Every time I make twice baked potatoes I curse myself for not making them more often. They are hardly more work than a traditional baked potato, and while the ingredients aren’t really different (I usually put butter, sour cream and chives on my baked spuds) something magical seems to happen when you fully mix the topping into the flesh of the potato and send it back into the oven for a quick stay at finishing school.
I suspect that primarily it has to do with the fact that mixing ensures that EVERY bite of potato comes slathered in butter and sour cream (YAY!), but I think some of it has to do with the texture as well. You see, by blending the butter and sour cream into the spuds they end up almost like mashed potatoes before being loaded back into the potato skin. For me, they are the perfect hybrid in that regard as the offer both the creamy, well seasoned flavor of a good mashed potato along with the crisp jacket that has always been my favorite part of a baked spud. Huzzah!
You can certainly divide the seasoned smashed spuds equally back into the 4 half-skins, but I much prefer to overload three of the skins so that they’re piled high, leaving one leftover skin on which to nosh while cooking. Just slather it with butter and sprinkle it with salt and pepper for a special chef’s treat!
Cheers – Steve
Ingredients
- 2 large russet potatoes
- 1 tablespoons vegetable oil
- 1/3 cup sour cream
- 4 tablespoons unsalted butter
- ¼ cup finely chopped fresh chives
- 1 tablespoon finely chopped fresh tarragon
- Kosher salt and freshly ground black pepper to taste
- freshly grated parmesan cheese for topping
Instructions
- Place a rack in middle of oven; preheat to 425°. Poke potatoes all over with a fork; rub with oil. Bake directly on oven rack until very soft when squeezed and skins are crisp, 50–60 minutes. Let cool just until you can hold them.
- Using a serrated knife, slice potatoes in half lengthwise and scoop flesh into a medium bowl.
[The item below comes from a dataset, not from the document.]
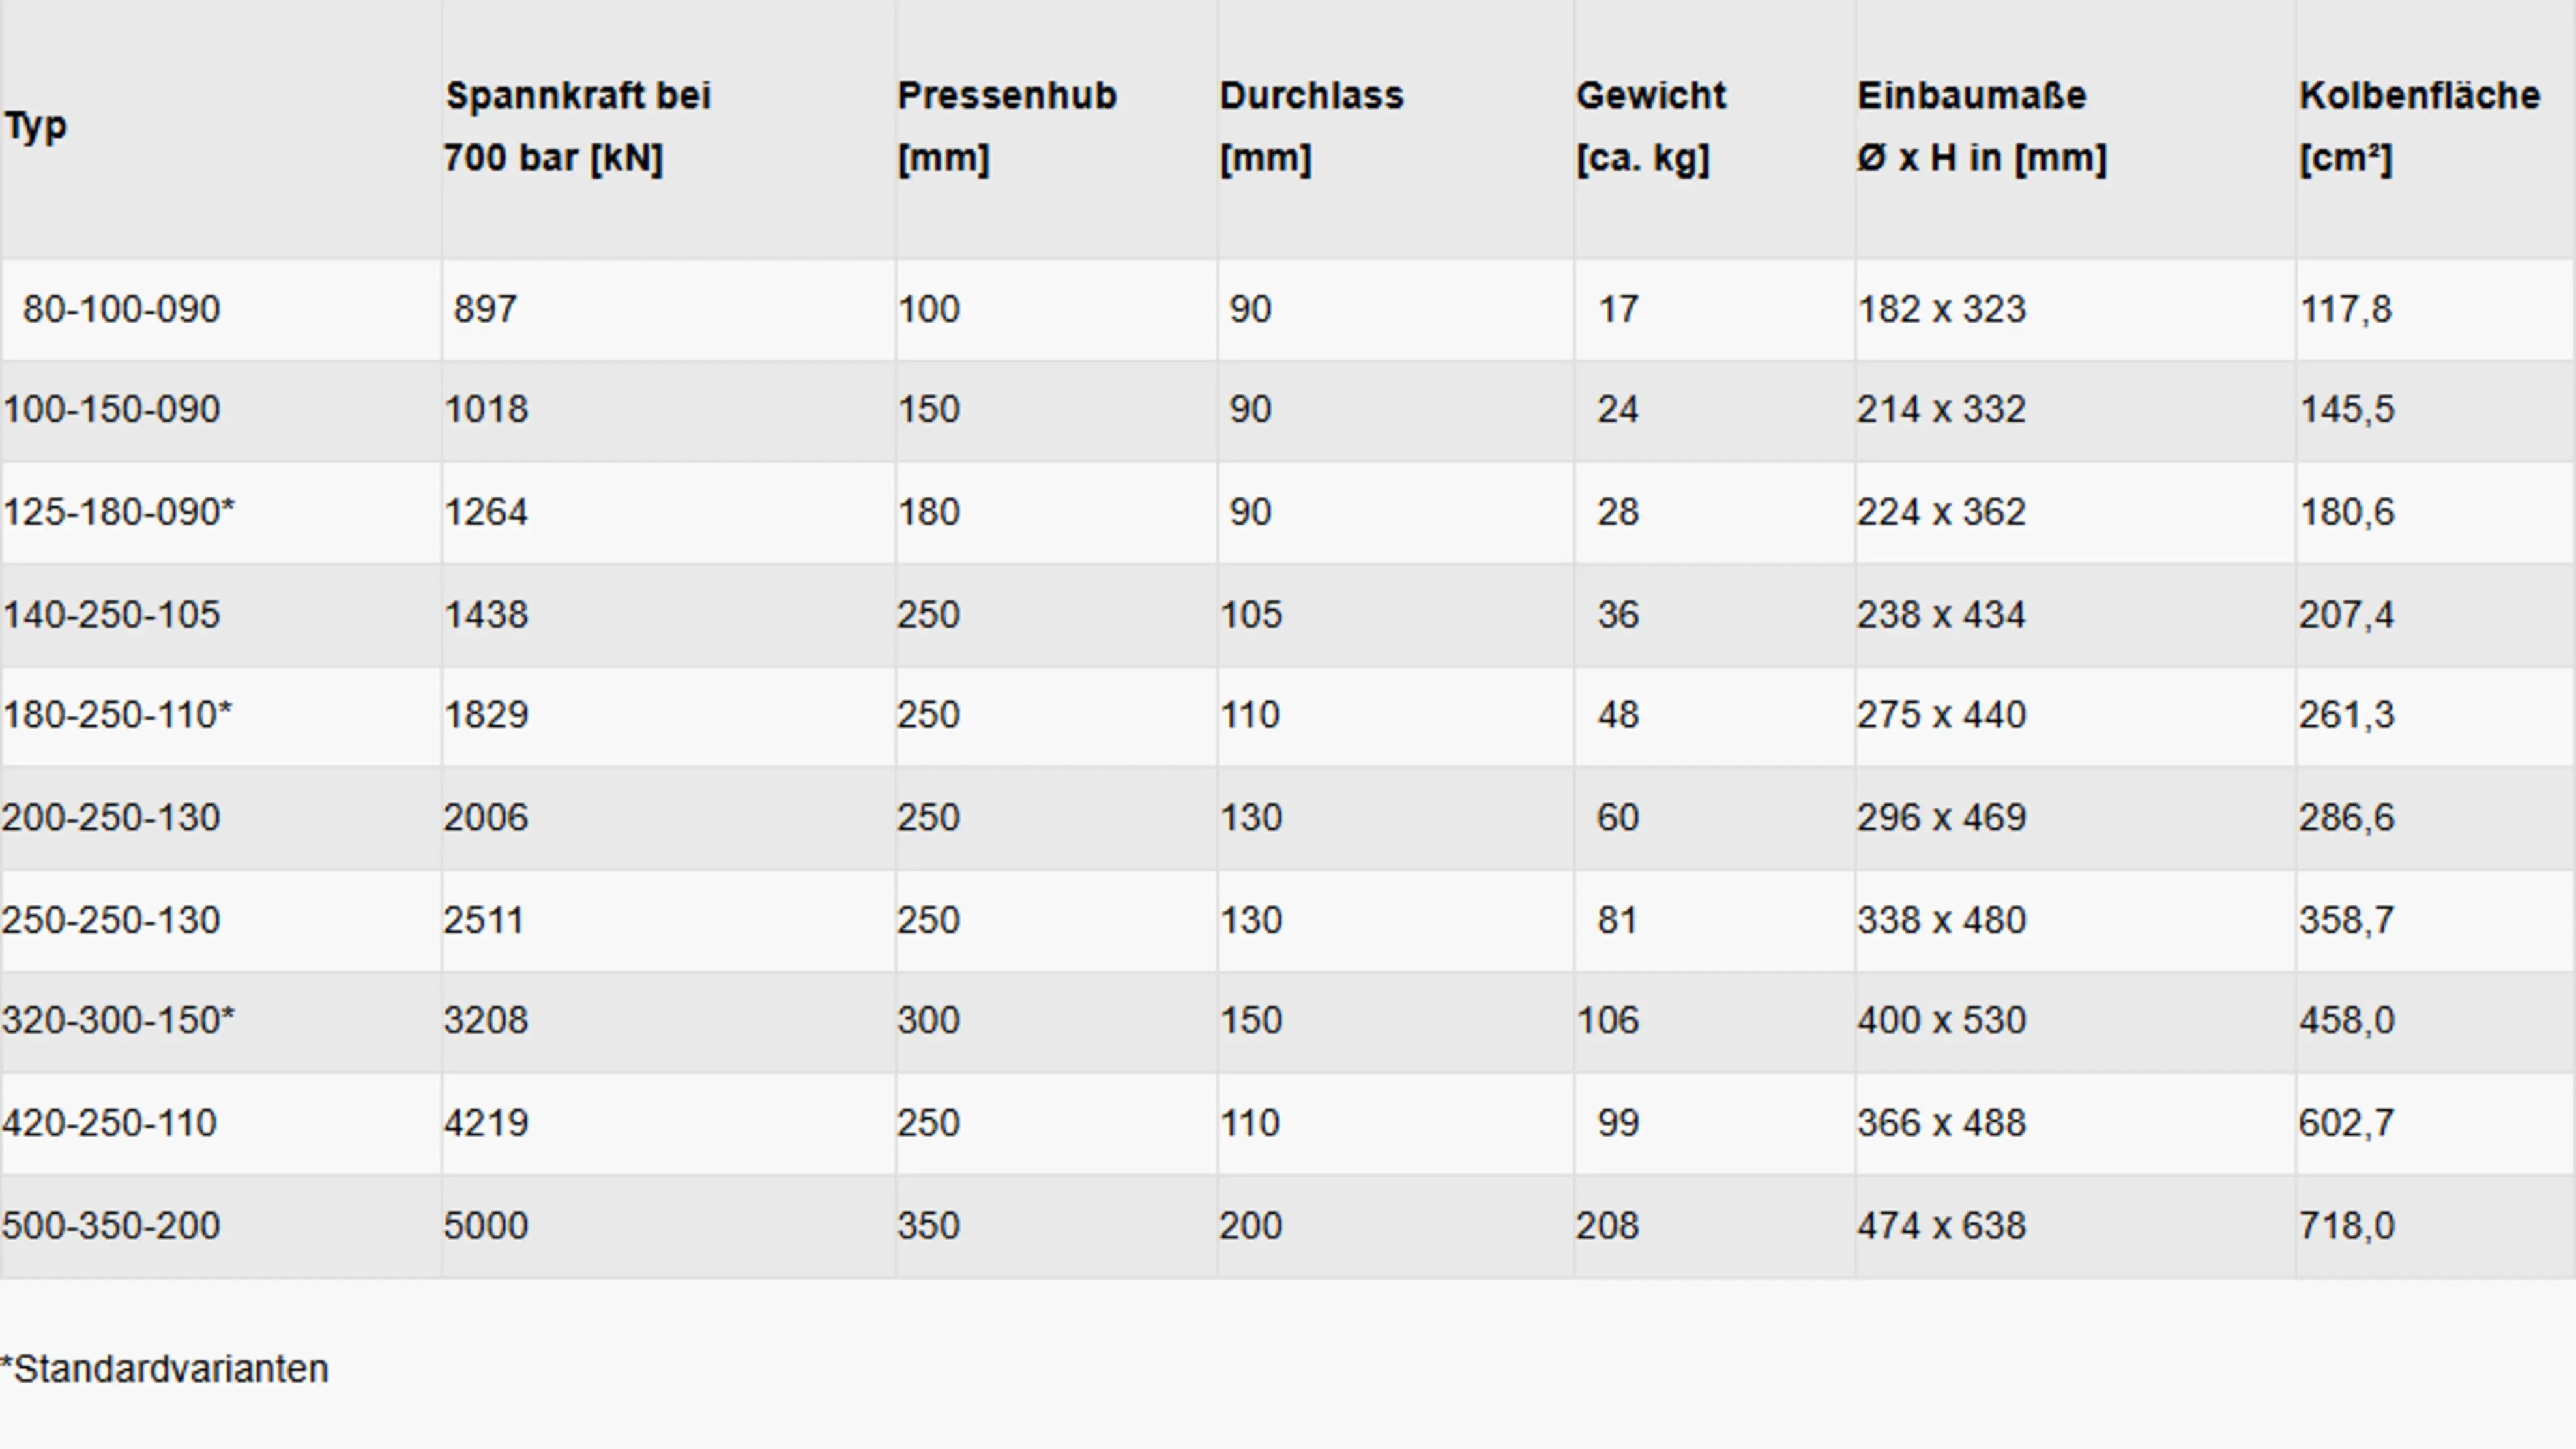2576x1449 pixels.
Task: Select type cell 500-350-200
Action: click(x=111, y=1226)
Add sour cream, butter, chives, and tarragon; season generously to taste with salt and pepper.
- Divide among 3 potato skin halves, piling gloriously high—don’t pack too tightly. (And what about the leftover skin? I say add butter and salt and snack on it as a perk for the chef.)
- Increase oven temperature to 450°. Bake potatoes on a rimmed baking sheet until filling is puffed and browned in spots, 20–25 minutes.